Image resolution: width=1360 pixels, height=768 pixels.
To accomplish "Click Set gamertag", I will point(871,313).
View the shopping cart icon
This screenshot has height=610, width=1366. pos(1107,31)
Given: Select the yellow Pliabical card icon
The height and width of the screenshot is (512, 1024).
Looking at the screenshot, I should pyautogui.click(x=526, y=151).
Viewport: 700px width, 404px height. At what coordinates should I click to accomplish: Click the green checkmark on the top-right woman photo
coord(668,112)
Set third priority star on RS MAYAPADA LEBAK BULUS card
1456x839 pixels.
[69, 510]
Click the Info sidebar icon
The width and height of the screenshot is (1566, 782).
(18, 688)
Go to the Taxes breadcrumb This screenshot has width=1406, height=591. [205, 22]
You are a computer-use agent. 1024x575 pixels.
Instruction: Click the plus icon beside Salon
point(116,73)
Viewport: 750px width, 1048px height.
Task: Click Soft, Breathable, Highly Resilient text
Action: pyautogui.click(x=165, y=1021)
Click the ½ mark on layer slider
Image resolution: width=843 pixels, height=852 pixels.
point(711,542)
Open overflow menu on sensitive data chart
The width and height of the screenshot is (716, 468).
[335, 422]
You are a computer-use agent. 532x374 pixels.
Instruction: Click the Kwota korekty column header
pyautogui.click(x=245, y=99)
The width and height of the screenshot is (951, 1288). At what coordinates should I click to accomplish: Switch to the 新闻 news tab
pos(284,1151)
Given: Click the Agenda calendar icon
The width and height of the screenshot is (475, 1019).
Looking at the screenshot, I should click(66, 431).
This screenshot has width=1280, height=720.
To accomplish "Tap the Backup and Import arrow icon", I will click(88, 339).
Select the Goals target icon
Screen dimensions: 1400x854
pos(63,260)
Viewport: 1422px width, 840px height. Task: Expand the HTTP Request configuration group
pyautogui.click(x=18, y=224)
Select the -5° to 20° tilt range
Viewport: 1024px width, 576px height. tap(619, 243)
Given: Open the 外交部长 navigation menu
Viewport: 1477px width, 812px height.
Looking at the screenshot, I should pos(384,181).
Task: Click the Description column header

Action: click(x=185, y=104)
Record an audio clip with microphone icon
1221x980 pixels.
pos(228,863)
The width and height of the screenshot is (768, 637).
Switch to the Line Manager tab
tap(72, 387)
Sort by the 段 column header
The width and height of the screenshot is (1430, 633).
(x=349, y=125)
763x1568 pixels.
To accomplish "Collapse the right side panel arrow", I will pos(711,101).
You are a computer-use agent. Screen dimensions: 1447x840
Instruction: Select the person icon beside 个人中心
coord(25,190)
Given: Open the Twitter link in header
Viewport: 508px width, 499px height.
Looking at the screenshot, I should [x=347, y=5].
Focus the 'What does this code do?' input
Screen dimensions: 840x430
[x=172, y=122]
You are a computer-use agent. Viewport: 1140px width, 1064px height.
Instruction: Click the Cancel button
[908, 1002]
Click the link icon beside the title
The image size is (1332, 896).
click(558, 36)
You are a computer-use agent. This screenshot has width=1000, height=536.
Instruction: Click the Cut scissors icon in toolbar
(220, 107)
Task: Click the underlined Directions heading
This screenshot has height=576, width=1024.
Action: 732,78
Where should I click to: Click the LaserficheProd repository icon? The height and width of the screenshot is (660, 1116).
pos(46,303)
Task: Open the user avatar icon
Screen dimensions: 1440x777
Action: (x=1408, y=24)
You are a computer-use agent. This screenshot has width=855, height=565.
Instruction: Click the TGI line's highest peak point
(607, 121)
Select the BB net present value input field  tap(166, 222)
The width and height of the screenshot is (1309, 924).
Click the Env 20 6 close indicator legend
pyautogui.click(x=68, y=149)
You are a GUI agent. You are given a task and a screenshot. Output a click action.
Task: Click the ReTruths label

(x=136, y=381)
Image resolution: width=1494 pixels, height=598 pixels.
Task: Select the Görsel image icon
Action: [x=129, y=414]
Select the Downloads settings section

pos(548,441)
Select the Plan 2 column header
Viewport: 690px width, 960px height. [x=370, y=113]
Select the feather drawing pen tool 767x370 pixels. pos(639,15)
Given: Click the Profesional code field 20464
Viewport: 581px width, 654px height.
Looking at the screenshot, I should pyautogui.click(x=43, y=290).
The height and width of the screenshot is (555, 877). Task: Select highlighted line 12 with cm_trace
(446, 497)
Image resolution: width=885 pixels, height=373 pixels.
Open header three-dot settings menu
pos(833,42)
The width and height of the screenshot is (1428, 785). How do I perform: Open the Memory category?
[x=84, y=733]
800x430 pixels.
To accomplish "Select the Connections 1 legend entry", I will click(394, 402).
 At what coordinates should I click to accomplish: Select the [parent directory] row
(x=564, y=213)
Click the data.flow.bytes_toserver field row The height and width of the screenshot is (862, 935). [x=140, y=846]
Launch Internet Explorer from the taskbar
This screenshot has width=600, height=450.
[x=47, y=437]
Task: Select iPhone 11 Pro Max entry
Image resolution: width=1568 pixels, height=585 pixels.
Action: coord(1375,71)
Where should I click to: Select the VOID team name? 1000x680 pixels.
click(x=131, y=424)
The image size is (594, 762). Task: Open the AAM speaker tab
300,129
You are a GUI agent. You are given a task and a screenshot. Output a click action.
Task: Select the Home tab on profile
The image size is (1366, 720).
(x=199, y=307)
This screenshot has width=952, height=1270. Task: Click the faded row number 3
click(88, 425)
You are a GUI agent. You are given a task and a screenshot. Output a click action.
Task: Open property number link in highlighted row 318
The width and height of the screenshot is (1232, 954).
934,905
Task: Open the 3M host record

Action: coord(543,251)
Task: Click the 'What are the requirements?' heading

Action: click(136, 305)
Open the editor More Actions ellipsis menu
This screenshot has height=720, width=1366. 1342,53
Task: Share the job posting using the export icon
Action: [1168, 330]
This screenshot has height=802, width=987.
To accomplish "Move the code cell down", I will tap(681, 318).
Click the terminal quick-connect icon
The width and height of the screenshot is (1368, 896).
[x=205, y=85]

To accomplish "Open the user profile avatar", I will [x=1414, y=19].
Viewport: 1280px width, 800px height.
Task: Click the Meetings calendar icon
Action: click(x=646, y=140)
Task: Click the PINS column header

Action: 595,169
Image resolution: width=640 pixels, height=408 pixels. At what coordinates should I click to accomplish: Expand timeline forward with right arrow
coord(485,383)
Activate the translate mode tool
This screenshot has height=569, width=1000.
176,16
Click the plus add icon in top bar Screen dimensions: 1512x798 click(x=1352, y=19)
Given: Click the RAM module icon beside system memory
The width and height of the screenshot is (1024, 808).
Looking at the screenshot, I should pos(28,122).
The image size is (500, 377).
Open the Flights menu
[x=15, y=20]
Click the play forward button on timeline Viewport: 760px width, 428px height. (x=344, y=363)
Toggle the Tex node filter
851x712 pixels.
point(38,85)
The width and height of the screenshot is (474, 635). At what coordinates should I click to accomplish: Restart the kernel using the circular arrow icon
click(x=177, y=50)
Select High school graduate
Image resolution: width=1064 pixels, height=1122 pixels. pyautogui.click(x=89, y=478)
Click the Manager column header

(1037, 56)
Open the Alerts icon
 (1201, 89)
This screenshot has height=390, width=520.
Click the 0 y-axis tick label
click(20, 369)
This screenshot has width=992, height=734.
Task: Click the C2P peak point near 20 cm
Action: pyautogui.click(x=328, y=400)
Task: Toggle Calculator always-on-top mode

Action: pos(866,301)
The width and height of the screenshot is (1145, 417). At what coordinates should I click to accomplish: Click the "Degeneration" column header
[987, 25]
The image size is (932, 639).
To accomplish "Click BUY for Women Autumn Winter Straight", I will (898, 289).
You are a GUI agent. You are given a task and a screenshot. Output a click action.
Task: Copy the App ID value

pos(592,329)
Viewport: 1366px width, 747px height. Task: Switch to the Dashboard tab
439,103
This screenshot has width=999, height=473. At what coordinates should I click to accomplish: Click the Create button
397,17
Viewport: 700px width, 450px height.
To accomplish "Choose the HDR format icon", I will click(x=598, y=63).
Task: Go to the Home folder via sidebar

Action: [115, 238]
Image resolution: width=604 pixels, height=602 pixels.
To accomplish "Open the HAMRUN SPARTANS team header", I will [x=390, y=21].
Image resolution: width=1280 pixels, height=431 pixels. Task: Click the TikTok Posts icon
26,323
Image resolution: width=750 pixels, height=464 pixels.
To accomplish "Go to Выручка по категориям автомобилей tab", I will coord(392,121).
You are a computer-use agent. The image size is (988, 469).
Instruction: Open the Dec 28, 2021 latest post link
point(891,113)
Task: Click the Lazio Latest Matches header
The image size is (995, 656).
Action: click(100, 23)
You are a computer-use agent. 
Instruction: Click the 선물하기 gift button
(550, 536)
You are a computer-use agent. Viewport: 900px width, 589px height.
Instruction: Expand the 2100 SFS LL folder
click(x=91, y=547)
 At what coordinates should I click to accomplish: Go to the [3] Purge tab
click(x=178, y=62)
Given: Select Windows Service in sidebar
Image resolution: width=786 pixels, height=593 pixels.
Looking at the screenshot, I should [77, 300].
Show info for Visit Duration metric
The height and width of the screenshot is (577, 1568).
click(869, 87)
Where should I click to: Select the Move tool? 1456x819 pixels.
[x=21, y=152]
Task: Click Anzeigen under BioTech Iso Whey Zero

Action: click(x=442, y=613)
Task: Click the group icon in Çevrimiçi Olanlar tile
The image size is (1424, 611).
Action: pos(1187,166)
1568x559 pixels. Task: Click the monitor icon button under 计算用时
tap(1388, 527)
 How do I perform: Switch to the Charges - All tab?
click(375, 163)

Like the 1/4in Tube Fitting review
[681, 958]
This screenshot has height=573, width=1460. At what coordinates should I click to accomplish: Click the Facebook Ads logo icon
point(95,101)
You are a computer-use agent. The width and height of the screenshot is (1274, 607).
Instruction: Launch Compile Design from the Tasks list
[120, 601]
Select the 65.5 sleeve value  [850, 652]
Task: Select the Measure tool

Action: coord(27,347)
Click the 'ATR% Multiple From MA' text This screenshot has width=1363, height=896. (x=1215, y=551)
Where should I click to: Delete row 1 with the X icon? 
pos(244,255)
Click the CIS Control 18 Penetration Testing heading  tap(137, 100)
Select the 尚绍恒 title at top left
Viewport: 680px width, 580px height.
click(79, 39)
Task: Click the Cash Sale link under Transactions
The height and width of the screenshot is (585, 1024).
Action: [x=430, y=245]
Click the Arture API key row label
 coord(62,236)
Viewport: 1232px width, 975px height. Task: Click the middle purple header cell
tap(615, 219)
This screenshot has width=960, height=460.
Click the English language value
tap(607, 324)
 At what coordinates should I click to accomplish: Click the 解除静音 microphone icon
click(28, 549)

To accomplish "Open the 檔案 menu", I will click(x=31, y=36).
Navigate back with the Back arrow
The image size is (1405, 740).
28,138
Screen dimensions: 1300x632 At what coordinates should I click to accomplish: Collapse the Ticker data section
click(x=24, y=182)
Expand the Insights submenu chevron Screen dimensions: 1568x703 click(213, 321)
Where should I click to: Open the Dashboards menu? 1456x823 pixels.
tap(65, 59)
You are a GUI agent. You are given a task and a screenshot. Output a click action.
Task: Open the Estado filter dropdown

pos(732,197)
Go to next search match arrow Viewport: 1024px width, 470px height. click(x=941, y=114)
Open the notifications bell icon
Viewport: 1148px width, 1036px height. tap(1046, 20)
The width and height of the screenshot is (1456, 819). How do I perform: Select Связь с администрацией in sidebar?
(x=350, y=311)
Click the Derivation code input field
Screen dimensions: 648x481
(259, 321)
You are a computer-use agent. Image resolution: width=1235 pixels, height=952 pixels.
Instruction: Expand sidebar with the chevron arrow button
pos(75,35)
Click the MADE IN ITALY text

⁂

* Direction:
Please reproduce the entries without changes, beginning at the line that contains "Click the Info sidebar icon" and stopping after the line that contains "pos(63,260)".

* Solution for this problem:
Click the Info sidebar icon
The width and height of the screenshot is (1566, 782).
(18, 688)
Go to the Taxes breadcrumb This screenshot has width=1406, height=591. [205, 22]
You are a computer-use agent. 1024x575 pixels.
Instruction: Click the plus icon beside Salon
point(116,73)
Viewport: 750px width, 1048px height.
Task: Click Soft, Breathable, Highly Resilient text
Action: pyautogui.click(x=165, y=1021)
Click the ½ mark on layer slider
Image resolution: width=843 pixels, height=852 pixels.
point(711,542)
Open overflow menu on sensitive data chart
The width and height of the screenshot is (716, 468).
[335, 422]
You are a computer-use agent. 532x374 pixels.
Instruction: Click the Kwota korekty column header
pyautogui.click(x=245, y=99)
The width and height of the screenshot is (951, 1288). At what coordinates should I click to accomplish: Switch to the 新闻 news tab
pos(284,1151)
Given: Click the Agenda calendar icon
The width and height of the screenshot is (475, 1019).
Looking at the screenshot, I should click(66, 431).
This screenshot has width=1280, height=720.
To accomplish "Tap the Backup and Import arrow icon", I will click(88, 339).
Select the Goals target icon
Screen dimensions: 1400x854
pos(63,260)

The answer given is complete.